» Exercise prompt
Some lines of these records may hold the word "before"; state how many, using only the number.

» Supplied data
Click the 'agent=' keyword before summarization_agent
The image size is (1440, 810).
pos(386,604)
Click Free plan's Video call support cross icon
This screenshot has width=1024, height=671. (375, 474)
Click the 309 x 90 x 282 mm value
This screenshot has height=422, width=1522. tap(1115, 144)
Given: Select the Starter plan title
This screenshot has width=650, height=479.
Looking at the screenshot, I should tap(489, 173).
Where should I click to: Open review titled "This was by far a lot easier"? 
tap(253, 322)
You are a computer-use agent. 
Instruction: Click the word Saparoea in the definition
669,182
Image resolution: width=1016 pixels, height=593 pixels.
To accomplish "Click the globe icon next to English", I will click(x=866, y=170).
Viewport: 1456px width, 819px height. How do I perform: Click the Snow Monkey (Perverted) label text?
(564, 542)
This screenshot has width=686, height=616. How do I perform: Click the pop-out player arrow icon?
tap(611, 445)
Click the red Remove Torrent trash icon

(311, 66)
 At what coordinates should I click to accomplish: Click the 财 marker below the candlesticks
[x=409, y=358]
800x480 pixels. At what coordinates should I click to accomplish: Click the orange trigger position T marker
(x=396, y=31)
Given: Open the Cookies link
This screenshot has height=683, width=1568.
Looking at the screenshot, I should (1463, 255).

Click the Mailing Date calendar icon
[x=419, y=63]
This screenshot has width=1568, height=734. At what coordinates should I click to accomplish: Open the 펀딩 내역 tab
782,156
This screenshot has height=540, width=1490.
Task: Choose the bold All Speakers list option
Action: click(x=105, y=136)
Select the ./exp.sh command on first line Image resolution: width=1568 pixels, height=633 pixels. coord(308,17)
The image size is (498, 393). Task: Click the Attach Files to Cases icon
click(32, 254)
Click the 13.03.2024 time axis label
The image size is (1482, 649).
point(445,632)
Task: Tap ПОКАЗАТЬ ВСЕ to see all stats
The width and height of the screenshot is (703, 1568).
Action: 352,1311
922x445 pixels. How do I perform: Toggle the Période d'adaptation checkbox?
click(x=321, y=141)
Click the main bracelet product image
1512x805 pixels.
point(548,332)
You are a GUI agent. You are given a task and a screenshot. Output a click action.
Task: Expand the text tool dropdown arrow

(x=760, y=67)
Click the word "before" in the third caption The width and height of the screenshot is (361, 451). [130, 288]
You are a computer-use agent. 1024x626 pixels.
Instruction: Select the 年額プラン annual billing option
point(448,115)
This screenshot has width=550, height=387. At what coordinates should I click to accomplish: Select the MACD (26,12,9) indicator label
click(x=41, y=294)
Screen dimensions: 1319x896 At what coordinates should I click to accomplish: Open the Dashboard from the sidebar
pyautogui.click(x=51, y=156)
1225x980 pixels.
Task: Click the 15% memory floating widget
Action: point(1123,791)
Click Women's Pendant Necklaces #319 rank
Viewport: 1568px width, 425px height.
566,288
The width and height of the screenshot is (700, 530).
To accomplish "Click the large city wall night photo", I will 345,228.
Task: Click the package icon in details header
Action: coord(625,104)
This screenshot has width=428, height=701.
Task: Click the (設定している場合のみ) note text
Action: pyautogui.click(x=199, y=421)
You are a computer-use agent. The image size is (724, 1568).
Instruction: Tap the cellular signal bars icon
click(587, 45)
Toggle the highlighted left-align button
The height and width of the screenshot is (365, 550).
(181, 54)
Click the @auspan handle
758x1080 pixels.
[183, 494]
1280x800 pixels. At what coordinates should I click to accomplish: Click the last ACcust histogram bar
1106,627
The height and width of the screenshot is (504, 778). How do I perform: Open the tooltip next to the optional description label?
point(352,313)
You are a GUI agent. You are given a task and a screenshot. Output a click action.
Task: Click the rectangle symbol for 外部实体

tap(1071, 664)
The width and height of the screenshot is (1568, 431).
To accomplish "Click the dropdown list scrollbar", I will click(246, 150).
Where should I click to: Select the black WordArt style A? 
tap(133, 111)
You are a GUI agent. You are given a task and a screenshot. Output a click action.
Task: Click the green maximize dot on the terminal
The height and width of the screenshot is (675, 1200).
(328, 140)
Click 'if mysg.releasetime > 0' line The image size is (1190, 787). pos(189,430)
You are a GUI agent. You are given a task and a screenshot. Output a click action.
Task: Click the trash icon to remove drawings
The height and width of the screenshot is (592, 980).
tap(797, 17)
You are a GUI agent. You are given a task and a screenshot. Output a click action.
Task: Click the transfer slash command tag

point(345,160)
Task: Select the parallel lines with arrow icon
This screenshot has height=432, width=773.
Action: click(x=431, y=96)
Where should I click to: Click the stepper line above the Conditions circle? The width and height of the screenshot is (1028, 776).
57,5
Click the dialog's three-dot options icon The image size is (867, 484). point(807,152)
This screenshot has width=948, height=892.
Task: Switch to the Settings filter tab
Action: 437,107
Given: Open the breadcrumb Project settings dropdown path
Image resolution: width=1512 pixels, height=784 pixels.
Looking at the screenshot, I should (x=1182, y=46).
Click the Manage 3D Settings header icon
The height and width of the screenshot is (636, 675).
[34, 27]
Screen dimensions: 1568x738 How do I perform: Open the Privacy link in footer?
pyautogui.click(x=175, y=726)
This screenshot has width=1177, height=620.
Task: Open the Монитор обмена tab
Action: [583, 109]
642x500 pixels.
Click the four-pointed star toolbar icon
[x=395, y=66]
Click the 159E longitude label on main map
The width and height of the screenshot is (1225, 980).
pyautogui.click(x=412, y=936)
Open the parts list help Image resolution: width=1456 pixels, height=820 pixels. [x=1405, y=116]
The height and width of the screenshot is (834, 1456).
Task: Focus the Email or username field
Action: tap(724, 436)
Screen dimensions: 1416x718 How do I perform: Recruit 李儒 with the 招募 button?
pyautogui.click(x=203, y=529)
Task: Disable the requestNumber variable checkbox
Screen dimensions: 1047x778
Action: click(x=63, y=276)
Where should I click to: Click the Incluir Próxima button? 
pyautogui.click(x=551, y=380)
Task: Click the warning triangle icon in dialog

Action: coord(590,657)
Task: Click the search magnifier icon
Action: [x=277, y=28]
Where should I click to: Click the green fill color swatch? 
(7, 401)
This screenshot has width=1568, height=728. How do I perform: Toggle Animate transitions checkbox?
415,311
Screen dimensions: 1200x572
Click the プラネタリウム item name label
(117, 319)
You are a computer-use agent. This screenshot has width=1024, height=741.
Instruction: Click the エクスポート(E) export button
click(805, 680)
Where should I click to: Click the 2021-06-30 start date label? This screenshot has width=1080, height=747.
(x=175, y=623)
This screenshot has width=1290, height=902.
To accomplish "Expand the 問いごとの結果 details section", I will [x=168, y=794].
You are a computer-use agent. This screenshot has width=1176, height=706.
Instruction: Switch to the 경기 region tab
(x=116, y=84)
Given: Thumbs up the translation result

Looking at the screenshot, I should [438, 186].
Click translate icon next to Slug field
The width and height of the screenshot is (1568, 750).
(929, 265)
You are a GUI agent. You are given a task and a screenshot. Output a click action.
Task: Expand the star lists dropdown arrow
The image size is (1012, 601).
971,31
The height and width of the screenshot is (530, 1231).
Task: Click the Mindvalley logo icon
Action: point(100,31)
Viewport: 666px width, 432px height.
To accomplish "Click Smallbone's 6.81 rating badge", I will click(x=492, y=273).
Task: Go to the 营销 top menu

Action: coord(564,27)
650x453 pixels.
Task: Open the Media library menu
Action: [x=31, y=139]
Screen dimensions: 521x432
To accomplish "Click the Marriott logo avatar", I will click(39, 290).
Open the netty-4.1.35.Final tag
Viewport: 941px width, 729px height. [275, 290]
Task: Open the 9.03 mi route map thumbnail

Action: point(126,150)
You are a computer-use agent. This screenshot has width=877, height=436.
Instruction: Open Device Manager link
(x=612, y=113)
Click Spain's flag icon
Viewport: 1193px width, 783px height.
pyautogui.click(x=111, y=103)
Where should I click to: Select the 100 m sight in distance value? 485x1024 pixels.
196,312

» Written solution
2